Before I gave my writing its due, I fascinated by the concept of writing/garden sheds like Virginia Woolf's at Monk's House, or more recently, Deborah Levy's borrowed shed across the park in London.  This urge to run out a door had more to do with domestic and child-rearing challenges, I think. And I realized I didn't need a shed; ideas were bubbling and I needed to make the time.

I've made a habit to journal for most of my life, and I have notebooks handy for jotting. These can be excavated later for ideas and poems that can be re-worked or edited. I live in a house bordering a park, and this can prove an extreme distraction as there are many adorable dogs playing, children walking to school, and linden trees full of squirrels etc. I have one desk near a window, and another facing a wall.

Mornings are my preferred time for writing. I routinely read a poem or a random line from a work of fiction to get started. Sometimes I dig into what I've written the previous day.  I find the morning is a precious time for my brain, and an image or a memory can launch my writing. It's kind of like a boat ramp, and I can move swiftly into the water. Occasionally I'm on a lake not knowing where I'm going and frequently it's misty, but that's part of it.

 A daily walk helps me to focus and I really need the natural light.  Exercise also helps me to prioritize, avoid procrastination and complete things. On writing days I make coffee around 10:30 a.m. and find that routine comforting.  My main challenge right now is having too many projects on the go at once. One afternoon a week I write with a group of other writers and enjoy the feeling of writing together.

My first book of poetry, Stripmall Subversive, evolved from moments of time captured and relished before or after work while teaching.  While I enjoy the process of writing, I require a certain structure and discipline so I can both create and do the business of writing. I try to devote one morning a week to submitting work, or looking for writing opportunities.

I usually break for lunch around 12:30 and sometimes I wistfully think of Maeve Binchy who headed for lunch at the local pub with her husband! But I make lunch, and read or go for a walk.  If I'm writing something that is nudging me, I may come back to it in the evening but not often.

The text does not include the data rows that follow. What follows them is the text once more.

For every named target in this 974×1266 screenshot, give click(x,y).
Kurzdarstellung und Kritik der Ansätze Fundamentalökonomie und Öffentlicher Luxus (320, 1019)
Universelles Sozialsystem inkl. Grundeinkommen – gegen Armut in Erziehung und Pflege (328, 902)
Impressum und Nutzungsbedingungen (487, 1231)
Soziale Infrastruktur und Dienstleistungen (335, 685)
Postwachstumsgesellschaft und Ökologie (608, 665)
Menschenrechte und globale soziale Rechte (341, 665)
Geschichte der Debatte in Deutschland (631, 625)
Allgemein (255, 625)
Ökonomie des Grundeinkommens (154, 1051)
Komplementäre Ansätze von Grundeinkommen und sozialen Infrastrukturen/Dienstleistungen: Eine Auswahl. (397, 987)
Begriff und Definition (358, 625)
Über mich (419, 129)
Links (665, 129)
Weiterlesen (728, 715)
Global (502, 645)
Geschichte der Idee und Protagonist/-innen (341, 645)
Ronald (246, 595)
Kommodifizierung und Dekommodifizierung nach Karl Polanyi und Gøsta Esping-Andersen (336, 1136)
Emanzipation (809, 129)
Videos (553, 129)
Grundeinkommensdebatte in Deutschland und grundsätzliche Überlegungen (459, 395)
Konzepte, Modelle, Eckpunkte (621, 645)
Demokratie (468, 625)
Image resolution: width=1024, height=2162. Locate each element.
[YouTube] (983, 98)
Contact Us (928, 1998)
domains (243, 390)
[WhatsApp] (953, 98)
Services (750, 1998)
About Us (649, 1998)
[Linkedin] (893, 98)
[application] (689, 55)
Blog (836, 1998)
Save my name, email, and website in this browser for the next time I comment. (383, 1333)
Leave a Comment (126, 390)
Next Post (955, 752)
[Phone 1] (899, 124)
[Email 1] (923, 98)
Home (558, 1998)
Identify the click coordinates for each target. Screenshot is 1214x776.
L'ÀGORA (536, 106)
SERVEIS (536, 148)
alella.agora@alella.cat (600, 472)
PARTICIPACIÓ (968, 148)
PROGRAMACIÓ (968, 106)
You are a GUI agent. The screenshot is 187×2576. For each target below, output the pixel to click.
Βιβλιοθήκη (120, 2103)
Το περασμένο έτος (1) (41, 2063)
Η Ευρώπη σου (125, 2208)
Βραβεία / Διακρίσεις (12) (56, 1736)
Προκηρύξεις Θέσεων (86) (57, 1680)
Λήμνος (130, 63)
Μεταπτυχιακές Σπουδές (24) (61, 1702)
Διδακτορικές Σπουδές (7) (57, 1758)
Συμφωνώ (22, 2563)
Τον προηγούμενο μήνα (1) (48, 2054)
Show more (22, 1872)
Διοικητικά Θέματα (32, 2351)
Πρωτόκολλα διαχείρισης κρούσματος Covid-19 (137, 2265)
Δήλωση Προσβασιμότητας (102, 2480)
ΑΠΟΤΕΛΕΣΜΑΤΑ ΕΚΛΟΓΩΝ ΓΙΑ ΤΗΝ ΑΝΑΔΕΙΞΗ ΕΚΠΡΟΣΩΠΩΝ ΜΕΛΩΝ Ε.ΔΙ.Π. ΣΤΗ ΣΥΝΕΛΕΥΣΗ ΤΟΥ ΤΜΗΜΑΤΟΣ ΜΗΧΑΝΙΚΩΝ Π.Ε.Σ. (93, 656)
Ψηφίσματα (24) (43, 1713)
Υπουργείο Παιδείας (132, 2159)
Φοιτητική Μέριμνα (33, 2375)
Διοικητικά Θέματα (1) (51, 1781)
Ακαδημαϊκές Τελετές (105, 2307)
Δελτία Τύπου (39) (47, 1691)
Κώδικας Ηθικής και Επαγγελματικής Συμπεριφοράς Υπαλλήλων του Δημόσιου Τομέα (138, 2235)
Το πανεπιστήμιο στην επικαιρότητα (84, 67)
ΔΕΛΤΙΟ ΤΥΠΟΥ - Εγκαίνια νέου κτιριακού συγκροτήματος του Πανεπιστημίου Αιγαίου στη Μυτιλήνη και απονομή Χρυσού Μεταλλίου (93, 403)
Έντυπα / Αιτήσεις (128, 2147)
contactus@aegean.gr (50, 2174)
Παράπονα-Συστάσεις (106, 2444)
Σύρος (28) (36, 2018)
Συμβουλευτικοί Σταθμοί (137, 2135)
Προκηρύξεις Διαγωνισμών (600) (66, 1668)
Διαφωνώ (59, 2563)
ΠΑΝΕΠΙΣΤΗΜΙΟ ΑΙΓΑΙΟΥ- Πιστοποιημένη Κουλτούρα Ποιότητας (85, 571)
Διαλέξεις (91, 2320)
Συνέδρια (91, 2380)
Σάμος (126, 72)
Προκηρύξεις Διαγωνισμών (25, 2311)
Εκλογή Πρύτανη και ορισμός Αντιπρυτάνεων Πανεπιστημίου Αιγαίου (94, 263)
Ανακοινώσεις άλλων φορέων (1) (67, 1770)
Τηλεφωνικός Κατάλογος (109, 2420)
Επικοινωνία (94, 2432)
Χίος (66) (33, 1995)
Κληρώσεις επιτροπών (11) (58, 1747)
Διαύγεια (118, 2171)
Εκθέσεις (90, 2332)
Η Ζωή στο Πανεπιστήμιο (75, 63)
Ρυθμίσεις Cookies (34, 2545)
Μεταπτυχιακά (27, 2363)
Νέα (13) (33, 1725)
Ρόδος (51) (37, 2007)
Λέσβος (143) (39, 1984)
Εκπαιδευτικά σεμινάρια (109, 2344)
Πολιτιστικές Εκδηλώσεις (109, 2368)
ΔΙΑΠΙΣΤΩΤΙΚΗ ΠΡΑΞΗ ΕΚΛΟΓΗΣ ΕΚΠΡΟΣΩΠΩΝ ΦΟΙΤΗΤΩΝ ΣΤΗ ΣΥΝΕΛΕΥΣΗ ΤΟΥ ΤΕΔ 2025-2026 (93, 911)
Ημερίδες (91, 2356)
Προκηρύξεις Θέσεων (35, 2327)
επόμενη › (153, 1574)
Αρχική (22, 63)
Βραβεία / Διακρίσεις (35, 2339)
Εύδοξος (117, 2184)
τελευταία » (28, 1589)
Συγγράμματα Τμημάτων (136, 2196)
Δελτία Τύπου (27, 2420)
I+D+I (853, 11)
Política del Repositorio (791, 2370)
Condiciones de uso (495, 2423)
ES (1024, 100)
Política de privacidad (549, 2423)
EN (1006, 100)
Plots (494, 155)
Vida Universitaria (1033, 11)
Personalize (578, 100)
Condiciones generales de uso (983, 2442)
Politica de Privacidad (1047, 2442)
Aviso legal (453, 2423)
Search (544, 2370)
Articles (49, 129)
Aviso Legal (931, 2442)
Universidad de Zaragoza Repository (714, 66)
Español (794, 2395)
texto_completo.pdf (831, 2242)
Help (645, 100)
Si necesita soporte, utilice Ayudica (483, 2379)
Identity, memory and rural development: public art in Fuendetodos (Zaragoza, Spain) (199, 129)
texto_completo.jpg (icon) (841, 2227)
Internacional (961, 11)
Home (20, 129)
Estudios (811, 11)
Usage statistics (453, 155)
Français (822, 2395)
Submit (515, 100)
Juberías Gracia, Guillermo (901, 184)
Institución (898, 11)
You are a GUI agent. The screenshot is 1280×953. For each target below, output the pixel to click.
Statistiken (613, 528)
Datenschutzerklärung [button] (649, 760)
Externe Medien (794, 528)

One of the great pleasures of my life right now is more time to read. I'm often giddy with the gifts of my personal library and the time to peruse and engage with a variety of writing. Like many writers, a good part of my writing day is devoted to reading. 

Lois Lorimer is a poet, actor and teacher. Her first collection, Stripmall Subversive (Variety Crossing Press: 2012) was edited by Molly Peacock.  Her chapbook, Between the Houses was published in Edinburgh in 2010. Her poems have appeared in journals: Arc, Literary Review of Canada, Hart House Review and online in Juniper.  Lois's poems have been published in many anthologies and recently in Another Dysfunctional Cancer Poem Anthology (Mansfield Press: 2018) and Heartwood: Poems for the Love of Trees (League of Canadian Poets: 2018). She lives in Toronto.